O Seminário também contou com a participação do Coletivo Nacional do Plano Plantar Árvores, Produzir Alimentos Saudáveis, do Coletivo de Digitalização do MST e da Editora Expressão Popular, que puderam realizar a interlocução direta com professores e gestores e refletir sobre os desafios concretos, além de construir proposições para o fortalecimento dos campos experimentais produtivos, da tecnologia digital e de como potencializar o vínculo e o acervo da editora.

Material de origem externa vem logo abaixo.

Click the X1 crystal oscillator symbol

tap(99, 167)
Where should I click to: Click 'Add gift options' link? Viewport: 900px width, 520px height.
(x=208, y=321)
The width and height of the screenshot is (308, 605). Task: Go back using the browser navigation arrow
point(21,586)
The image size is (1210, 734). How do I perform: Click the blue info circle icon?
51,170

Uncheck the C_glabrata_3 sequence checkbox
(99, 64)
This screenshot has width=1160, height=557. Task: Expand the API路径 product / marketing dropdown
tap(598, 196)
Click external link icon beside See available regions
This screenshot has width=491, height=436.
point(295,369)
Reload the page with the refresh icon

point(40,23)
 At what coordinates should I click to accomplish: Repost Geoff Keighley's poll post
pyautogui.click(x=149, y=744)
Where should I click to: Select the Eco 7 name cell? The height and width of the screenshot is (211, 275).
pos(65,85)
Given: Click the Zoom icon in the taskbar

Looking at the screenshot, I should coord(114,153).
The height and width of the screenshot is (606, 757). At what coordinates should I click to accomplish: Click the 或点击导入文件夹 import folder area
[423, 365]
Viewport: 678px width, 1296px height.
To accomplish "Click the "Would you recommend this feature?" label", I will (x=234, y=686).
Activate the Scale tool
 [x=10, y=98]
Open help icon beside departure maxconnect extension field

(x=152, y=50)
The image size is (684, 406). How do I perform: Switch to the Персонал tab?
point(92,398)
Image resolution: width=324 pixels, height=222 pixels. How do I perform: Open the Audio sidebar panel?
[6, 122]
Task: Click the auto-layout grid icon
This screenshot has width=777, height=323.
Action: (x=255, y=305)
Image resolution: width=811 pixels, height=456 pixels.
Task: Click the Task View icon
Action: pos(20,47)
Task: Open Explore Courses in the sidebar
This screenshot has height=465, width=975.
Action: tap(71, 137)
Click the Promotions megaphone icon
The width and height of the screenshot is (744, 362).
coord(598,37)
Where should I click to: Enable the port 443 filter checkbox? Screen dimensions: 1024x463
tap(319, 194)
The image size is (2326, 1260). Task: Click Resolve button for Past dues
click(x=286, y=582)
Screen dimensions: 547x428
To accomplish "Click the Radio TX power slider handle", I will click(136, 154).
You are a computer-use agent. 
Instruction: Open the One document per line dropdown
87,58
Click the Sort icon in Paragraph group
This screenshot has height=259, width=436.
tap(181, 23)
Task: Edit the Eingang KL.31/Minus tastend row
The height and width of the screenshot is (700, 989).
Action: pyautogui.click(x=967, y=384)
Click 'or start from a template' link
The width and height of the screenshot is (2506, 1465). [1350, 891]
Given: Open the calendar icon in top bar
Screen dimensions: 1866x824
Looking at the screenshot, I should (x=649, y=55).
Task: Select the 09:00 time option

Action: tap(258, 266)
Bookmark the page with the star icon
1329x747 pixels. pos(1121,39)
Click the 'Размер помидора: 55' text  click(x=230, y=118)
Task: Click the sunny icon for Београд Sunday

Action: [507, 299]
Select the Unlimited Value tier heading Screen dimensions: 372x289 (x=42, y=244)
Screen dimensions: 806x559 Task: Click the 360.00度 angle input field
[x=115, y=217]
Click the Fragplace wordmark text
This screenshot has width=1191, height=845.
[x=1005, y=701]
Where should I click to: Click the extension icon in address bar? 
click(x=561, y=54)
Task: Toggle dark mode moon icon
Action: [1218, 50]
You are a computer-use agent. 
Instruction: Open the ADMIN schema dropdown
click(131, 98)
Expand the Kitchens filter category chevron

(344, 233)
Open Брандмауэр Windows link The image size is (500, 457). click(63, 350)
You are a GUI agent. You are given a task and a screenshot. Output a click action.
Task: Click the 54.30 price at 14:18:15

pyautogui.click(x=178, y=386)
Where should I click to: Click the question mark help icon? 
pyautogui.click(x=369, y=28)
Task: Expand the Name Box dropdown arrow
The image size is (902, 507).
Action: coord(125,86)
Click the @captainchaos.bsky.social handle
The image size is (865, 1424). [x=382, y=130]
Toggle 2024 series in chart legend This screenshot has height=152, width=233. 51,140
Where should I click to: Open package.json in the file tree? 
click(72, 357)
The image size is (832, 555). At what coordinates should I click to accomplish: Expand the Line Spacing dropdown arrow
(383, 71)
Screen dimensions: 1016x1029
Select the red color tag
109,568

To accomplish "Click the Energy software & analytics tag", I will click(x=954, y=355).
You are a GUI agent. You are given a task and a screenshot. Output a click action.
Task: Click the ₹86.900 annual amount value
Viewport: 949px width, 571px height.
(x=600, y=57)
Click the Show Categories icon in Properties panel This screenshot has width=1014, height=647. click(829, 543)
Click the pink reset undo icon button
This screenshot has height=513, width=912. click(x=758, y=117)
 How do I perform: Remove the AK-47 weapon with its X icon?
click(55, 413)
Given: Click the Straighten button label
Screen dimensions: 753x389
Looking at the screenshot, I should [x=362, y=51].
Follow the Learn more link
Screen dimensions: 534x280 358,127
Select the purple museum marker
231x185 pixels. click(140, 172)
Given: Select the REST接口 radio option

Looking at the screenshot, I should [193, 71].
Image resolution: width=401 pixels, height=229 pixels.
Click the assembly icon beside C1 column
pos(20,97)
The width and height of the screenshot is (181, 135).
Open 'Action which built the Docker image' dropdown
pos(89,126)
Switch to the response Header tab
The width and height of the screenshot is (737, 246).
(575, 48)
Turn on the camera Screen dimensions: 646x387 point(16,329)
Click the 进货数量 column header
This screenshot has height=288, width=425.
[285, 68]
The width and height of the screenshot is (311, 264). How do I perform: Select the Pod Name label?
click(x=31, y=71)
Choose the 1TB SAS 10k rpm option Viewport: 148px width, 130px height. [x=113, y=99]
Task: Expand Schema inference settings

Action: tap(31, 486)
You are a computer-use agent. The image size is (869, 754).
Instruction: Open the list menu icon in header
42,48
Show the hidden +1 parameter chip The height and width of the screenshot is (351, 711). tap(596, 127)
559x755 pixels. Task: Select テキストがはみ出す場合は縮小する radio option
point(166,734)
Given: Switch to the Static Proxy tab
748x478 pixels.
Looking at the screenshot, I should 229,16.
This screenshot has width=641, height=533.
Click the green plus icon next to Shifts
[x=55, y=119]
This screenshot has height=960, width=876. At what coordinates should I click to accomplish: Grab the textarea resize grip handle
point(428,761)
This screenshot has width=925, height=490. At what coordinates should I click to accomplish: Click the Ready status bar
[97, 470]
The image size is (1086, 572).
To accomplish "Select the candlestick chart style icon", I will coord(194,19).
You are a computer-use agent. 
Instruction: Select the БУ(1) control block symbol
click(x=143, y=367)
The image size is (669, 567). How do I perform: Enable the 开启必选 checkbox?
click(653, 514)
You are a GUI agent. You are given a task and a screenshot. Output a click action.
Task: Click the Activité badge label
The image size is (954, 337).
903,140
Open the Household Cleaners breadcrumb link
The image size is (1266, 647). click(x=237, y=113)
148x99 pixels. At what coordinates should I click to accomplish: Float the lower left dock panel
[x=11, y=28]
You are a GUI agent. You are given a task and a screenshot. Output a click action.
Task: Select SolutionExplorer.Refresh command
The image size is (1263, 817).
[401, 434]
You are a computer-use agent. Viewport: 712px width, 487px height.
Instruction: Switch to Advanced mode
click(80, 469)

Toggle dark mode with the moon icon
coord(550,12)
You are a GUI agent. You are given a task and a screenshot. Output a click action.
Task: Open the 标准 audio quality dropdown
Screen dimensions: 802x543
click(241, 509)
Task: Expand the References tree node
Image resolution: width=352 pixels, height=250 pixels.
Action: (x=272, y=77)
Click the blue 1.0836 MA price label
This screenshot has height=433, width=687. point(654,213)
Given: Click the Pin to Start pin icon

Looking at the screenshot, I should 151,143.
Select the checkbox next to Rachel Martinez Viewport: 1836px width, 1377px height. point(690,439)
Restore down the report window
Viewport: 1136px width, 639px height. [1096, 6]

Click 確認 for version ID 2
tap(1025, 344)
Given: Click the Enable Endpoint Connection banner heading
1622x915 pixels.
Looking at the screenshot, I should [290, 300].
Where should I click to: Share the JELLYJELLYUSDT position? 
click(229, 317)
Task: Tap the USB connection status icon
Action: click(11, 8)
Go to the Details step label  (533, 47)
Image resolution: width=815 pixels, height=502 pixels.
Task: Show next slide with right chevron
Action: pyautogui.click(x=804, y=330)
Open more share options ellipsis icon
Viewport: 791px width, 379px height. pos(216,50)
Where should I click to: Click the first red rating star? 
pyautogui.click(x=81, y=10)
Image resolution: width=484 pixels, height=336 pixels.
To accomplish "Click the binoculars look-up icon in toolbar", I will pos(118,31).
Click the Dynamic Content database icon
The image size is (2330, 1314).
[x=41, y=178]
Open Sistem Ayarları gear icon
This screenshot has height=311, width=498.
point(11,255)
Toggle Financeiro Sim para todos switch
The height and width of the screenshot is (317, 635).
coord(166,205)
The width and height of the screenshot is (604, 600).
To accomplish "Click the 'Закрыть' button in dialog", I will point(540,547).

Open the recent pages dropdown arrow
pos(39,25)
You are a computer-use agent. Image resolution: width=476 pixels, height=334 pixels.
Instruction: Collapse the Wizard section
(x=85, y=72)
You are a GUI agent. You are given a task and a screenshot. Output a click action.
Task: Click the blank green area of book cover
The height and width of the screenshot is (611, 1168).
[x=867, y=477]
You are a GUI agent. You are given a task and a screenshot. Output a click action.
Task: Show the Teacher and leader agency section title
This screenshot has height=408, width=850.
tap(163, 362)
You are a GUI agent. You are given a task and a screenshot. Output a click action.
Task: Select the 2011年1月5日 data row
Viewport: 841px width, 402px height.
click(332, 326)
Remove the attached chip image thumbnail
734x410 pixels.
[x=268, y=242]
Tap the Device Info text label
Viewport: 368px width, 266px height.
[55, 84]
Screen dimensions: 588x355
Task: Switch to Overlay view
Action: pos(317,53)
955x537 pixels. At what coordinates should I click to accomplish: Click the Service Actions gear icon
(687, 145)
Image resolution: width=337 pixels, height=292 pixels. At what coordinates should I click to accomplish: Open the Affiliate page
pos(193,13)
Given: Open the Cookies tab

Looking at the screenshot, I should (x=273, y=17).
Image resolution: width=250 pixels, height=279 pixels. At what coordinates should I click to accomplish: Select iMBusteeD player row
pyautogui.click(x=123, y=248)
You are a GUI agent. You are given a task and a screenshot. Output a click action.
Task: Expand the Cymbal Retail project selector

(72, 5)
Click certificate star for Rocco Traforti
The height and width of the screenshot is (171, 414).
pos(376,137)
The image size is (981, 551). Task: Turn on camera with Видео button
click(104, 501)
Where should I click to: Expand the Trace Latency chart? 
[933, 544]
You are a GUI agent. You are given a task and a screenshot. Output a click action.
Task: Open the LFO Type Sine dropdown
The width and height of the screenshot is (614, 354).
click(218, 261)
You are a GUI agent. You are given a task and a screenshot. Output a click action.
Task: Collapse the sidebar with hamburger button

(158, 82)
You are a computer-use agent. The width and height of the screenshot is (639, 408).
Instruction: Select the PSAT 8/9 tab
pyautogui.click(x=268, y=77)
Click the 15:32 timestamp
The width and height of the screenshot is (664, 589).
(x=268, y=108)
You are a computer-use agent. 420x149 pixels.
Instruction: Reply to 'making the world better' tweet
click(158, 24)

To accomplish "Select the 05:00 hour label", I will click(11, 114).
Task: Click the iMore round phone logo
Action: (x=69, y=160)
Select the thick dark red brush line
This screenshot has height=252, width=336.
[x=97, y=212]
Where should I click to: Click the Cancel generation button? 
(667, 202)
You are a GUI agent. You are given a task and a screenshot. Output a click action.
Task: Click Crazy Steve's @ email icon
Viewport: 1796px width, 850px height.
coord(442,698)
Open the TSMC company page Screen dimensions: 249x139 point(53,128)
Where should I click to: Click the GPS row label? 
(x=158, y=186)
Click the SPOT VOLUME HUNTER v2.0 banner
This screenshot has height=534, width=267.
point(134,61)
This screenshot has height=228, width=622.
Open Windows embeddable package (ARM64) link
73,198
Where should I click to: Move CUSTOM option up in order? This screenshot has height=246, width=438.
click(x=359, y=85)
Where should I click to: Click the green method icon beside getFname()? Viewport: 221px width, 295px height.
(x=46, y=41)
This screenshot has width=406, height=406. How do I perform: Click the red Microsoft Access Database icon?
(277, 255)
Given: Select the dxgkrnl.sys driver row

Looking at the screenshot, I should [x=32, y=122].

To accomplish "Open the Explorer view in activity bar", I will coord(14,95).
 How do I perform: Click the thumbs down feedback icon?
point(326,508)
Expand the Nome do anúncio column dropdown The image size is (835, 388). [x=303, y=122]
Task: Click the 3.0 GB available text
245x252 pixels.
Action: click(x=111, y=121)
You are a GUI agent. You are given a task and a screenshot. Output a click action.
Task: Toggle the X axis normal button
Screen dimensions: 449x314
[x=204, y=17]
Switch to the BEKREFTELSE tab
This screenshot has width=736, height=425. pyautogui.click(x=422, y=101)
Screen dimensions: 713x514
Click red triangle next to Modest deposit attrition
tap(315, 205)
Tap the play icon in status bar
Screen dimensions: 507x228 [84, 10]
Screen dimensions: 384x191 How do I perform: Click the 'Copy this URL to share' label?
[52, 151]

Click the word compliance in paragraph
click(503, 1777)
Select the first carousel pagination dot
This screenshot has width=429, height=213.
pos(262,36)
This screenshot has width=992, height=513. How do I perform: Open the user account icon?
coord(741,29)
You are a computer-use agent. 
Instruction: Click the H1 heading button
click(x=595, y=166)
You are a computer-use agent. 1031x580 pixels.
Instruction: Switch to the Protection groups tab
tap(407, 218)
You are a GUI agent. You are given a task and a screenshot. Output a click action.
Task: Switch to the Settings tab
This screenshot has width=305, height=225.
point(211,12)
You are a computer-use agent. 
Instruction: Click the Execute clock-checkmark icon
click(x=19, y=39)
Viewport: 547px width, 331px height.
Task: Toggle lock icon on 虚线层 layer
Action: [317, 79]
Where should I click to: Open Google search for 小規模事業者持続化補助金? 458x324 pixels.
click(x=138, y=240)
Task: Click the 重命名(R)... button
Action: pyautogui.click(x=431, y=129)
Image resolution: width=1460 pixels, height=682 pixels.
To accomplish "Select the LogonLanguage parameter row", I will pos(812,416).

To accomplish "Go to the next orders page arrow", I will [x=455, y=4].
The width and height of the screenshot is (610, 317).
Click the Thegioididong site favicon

As experiências apresentadas destacam-se pelo enraizamento das escolas na comunidade, a partir da vida concreta das famílias, da articulação entre o currículo e a implantação de campos produtivos que fomentam a diversificação de culturas e o manejo ecológico, a implementação de Sistemas Agroflorestais (SAFs) e de criação animal integrada, que estruturam os espaços pedagógicos das escolas. Além do valor pedagógico, algumas dessas atividades geram autossuficiência alimentar, agregação de valor e dinamização econômica nos territórios.
No centro das reflexões, destacou-se a escola como força viva e estratégica na permanência das famílias, crianças e jovens no campo, na formação para a emancipação humana e nos cuidados com a natureza, bem como na articulação direta da escola com os processos de produção, geração de renda e fomento à cooperação nos assentamentos e acampamentos.
Em meio aos tantos desafios colocados no fazer educativo, sai fortalecido o compromisso de seguir multiplicando as sementes da agroecologia, da cooperação e da educação popular por todo o país, para a formação, organização popular e no trabalho de base para o fortalecimento da Reforma Agrária Popular.